Injury-ravaged Jacob Oram targets World Cup
New Zealand allrounder Jacob Oram has said that he is not yet ready to retire and is determined to play the 2011 World Cup despite another knee injury, which forced him out of the tri-series in Sri Lanka and also next month's Champions League Twenty20. Oram said he was targeting the home series against Pakistan, which begins on Boxing Day, for a comeback.
"I'm looking at that [World Cup] as the carrot for me because I need something to keep me focused or I will probably slip into 'woe is me' mode and look at the 'R' word. I'm not ready for that yet," Oram told the Dominion Post. "Obviously my body has gone past the hinting period - I think it's yelling at me. But I'm pretty stubborn and I still have this big goal of going to the World Cup.
"If I miss the World Cup, then recover to a stage where I feel as good as I can, I may keep going. But it just may be one kick in the guts too many if I don't make the World Cup."
Oram's latest setback - patella tendon damage - occurred in Dambulla, where New New Zealand were competing in a tri-series against Sri Lanka and India, and he had to fly home before the campaign was over. Oram had hoped the injury would require only minor surgery but scans revealed that it needed a full repair job and he is set to undergo surgery next week.

◆ Work order A ◆
Translate this sentence from the article about Jacob Oram into Spanish: "Oram said he was targeting the home series against Pakistan, which begins on Boxing Day, for a comeback."
◆ Work order B ◆
In the article about Jacob Oram, which newspaper did Oram speak to?
◆ Work order C ◆
Carry on the article about Jacob Oram from the point where it stops.

◆ Dataset excerpts ◆
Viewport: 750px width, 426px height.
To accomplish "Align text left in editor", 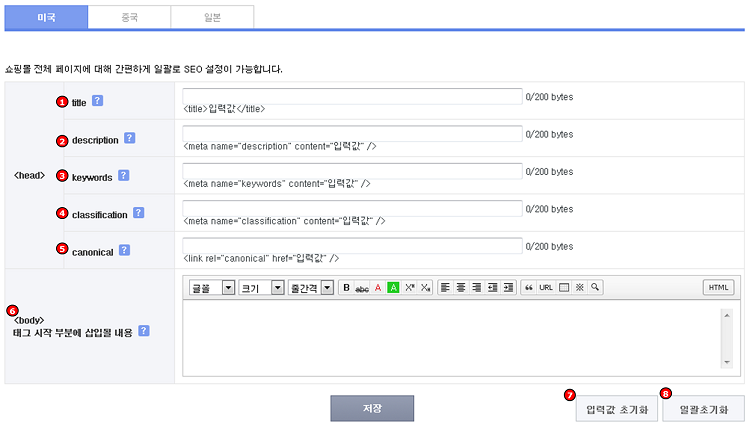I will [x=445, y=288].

--

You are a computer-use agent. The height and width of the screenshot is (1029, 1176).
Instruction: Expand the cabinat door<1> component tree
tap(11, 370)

--

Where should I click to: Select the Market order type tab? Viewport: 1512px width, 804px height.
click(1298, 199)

◆ Response box A ◆
Oram dijo que tenía como objetivo la serie en casa contra Pakistán, que comienza el Boxing Day, para su regreso.

◆ Response box B ◆
The Dominion Post.

◆ Response box C ◆
The setback was the latest one in a tough year for Oram, who forfeited his IPL fee after suffering a torn patella during the ODIs against Australia in March. He made it back for the ICC World Twenty20 but continued to feel pain and aggravated the problem again during a camp in Australia in July. Oram will now miss out on Central Districts campaign in the lucrative Champions League Twenty20 in South Africa.
"There are a number of reasons why this is terrible timing, and probably the reason why this is the hardest injury I've had to deal with," he said. "With the amount of injuries and limited game time I've had, my form has dipped and with that a bit of confidence. I've also slipped down the batting order so I'm thinking, if I give bowling up, they're not going to pick me as a specialist batter at seven or eight."
On a brighter note, Oram returned home from Sri Lanka to find that his eight-month-old son had begun crawling and said despite his injuries that " things could be a lot worse".